Vitamin A & Thyroid Hormones Key to Sharp Human Vision Development

Humans develop sharp vision during early fetal development through a carefully orchestrated interplay between a derivative of vitamin A and thyroid hormones within the retina, according to scientists at Johns Hopkins University. This discovery, published today in Proceedings of the National Academy of Sciences, challenges long-held beliefs about how the eye develops and could open new avenues for treating age-related vision disorders.

For decades, the prevailing theory suggested that the precise arrangement of light-sensing cells in the retina – crucial for sharp daytime vision – was achieved through the migration of these cells into specific positions. However, research led by Robert J. Johnston Jr., an associate professor of biology at Johns Hopkins, reveals a different mechanism: cellular conversion. So that cells don’t simply move into place, but actually change their function.

The research team pioneered a method of studying eye development using lab-grown retinal organoids – small, three-dimensional tissue clusters grown from fetal cells. By observing these miniature retinas over several months, they were able to unravel the cellular processes that shape the foveola, the central region of the retina responsible for high-acuity vision. The foveola, though a tiny fraction of the retina, is responsible for approximately 50% of human visual perception.

Human vision is unique among animals in its capacity for full color perception, relying on three types of cone cells – blue, green, and red – each sensitive to different wavelengths of light. The foveola is densely populated with red and green cones, while blue cones are more widely distributed across the rest of the retina. Understanding how this specific distribution develops has been a longstanding puzzle for scientists, particularly because commonly used research organisms like mice and fish don’t exhibit the same pattern.

The study reveals that the development of this cone distribution occurs in two distinct phases. Initially, between weeks 10 and 12 of fetal development, a limited number of blue cones are present in the foveola. However, by week 14, these blue cones begin to transform into red and green cones. This conversion is driven by two key processes. First, a molecule derived from vitamin A, known as retinoic acid, breaks down, limiting the production of new blue cones. Second, thyroid hormones actively encourage the existing blue cones to transition into red and green cones.

“First, retinoic acid helps set the pattern. Then, thyroid hormone plays a role in converting the leftover cells. That’s very important because if you have those blue cones in there, you don’t see as well,” explained Johnston.

This finding refutes the previous assumption that blue cones simply migrate out of the foveola during development. Instead, the data strongly suggest that these cells undergo a fundamental change in their identity to achieve the optimal cone distribution necessary for sharp vision. “The main model in the field from about 30 years ago was that somehow the few blue cones you get in that region just move out of the way, that these cells decide what they’re going to be, and they remain this type of cell forever,” Johnston said. “One can’t really rule that out yet, but our data supports a different model. These cells actually convert over time, which is really surprising.”

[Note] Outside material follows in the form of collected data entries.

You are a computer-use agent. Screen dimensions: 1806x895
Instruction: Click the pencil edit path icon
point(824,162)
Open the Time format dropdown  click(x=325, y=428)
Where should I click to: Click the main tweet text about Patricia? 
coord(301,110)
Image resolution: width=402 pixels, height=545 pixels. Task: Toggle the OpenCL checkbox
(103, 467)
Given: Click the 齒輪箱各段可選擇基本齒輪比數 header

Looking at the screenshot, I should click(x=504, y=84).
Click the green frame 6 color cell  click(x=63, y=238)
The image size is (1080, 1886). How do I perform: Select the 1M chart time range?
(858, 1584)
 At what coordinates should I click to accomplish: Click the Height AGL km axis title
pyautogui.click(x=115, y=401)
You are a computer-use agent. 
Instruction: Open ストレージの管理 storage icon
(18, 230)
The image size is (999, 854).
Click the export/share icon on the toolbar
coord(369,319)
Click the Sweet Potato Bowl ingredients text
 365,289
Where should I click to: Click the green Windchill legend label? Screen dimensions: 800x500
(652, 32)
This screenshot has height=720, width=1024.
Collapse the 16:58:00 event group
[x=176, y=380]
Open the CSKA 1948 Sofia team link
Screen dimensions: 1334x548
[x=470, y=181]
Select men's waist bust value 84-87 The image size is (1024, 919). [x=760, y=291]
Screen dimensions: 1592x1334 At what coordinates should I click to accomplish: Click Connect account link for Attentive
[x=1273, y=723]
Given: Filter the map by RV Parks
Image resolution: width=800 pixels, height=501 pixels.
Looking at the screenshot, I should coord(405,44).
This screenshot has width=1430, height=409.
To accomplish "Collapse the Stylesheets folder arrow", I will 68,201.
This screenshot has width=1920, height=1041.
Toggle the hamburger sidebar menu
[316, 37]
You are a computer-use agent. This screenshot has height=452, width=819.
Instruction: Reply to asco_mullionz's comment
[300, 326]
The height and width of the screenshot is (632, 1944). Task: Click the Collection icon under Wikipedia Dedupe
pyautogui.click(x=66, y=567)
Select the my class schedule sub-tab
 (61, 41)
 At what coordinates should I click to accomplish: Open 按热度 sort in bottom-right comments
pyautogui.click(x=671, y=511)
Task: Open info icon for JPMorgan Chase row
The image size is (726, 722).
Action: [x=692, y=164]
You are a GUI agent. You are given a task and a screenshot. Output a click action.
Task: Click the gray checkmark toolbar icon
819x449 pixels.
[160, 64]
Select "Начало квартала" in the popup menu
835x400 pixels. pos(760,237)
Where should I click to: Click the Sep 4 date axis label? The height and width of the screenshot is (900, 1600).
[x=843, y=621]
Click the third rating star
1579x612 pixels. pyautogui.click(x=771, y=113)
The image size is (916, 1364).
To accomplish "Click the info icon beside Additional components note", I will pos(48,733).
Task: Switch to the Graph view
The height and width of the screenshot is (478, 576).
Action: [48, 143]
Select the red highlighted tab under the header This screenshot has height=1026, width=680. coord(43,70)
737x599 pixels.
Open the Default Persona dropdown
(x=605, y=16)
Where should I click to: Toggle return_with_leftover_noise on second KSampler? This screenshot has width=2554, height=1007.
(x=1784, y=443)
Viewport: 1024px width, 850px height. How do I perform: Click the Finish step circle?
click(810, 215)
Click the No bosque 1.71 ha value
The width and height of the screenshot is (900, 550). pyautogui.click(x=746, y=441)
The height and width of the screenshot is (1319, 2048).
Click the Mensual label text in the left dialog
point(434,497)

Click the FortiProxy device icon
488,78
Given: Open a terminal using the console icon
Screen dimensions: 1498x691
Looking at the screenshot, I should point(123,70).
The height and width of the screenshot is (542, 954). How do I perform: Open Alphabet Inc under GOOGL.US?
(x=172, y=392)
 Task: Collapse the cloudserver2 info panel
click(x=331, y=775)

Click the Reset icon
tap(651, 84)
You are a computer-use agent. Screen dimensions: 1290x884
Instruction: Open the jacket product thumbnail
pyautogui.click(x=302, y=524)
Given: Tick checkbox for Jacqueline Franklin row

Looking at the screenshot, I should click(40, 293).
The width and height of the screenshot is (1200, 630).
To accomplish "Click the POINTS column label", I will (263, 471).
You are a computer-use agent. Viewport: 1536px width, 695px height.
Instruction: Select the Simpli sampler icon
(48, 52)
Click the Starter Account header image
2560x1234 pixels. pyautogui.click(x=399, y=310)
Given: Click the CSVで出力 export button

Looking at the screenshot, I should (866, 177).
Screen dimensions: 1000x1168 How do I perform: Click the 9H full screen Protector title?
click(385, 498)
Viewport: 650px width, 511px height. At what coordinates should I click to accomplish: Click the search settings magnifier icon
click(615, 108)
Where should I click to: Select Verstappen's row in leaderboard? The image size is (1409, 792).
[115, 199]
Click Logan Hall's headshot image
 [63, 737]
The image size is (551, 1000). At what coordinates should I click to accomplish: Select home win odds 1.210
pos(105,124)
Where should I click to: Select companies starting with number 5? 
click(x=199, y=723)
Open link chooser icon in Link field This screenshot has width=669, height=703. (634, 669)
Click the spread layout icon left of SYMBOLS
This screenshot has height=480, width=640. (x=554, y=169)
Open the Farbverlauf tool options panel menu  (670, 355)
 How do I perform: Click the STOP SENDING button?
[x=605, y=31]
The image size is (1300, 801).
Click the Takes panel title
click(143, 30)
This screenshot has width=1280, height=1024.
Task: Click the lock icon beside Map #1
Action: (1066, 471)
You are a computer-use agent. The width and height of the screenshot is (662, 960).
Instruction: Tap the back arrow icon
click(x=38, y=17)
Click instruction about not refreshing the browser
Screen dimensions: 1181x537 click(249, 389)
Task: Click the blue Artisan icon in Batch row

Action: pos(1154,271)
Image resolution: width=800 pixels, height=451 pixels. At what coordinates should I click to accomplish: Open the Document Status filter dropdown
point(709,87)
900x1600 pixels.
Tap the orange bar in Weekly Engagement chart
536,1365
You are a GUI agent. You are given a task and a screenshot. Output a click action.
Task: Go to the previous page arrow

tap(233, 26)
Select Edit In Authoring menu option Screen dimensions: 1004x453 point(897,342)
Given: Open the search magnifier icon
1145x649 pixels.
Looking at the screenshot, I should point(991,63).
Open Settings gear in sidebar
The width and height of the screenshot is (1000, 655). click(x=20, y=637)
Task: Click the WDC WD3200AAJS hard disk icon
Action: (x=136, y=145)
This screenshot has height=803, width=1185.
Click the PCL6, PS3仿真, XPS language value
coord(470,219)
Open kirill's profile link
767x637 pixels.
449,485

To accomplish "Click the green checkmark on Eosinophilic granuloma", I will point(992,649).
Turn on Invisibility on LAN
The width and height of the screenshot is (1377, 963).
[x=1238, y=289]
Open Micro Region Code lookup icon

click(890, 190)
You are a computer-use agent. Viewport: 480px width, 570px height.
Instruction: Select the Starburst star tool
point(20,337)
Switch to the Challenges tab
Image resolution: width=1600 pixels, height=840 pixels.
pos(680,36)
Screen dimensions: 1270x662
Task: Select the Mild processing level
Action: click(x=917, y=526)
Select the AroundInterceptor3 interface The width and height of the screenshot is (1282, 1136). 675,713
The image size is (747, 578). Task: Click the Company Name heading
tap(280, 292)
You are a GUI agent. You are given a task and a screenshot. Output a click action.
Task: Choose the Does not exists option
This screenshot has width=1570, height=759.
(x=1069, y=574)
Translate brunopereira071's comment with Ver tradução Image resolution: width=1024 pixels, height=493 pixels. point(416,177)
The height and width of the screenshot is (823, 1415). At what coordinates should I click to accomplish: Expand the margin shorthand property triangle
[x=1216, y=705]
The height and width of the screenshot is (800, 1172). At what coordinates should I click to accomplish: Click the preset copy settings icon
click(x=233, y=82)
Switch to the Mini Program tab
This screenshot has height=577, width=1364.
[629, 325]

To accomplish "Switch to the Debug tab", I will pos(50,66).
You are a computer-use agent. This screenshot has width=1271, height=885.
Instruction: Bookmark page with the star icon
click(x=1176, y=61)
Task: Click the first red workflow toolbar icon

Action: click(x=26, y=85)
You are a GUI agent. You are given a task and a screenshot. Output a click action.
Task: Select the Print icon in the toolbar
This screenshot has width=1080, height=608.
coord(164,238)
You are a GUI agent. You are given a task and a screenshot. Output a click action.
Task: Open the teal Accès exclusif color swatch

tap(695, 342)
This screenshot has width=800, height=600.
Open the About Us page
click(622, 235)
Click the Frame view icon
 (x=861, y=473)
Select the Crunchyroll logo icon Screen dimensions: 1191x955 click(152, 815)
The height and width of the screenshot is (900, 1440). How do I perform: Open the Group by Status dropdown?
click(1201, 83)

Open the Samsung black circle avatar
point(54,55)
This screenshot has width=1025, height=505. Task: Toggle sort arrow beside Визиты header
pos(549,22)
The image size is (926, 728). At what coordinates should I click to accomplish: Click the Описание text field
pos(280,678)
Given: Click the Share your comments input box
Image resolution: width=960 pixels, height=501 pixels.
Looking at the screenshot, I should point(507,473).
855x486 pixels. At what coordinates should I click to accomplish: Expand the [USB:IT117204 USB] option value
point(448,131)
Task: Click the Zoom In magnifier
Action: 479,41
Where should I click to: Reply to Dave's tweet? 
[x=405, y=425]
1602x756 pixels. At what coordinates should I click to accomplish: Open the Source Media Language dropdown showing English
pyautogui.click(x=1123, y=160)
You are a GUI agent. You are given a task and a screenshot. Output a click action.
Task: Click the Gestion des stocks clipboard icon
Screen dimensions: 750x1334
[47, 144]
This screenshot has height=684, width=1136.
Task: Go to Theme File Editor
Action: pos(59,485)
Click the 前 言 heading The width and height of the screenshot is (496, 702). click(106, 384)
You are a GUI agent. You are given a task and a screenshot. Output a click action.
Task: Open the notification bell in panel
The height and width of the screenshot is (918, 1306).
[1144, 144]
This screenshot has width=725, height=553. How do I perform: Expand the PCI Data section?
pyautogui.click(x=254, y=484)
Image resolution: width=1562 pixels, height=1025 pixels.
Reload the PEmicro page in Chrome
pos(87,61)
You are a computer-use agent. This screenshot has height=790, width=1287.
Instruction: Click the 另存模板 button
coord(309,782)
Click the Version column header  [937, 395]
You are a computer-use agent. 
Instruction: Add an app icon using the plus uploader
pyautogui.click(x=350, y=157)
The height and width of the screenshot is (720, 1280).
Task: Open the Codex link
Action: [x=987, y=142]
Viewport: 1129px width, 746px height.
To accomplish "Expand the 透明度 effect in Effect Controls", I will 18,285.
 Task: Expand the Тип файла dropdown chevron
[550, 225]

The implications of this research extend beyond a deeper understanding of basic eye development. The findings offer a potential blueprint for developing new therapies for vision loss, particularly age-related macular degeneration, and glaucoma. Johnston and his team are now focused on refining their organoid models to more accurately replicate the complex functions of the human retina.

Katarzyna Hussey, a former doctoral student in Johnston’s lab and now a molecular and cell biologist at CiRC Biosciences in Chicago, highlighted the potential for cell-based therapies. “The goal with using this organoid tech is to eventually make an almost made-to-order population of photoreceptors. A big avenue of potential is cell replacement therapy to introduce healthy cells that can reintegrate into the eye and potentially restore that lost vision,” Hussey said. She cautioned that significant research and safety testing are still required before such therapies could be implemented clinically, but emphasized the viability of this approach.

The research team acknowledges that further investigation is needed to fully elucidate the mechanisms governing this cellular conversion process. However, this study represents a significant step forward in understanding the intricacies of human vision development and offers a promising new direction for the treatment of debilitating eye diseases. The insights gained from studying these lab-grown retinal tissues could ultimately lead to innovative strategies for restoring vision in individuals affected by macular degeneration, glaucoma, and other conditions that currently have limited treatment options.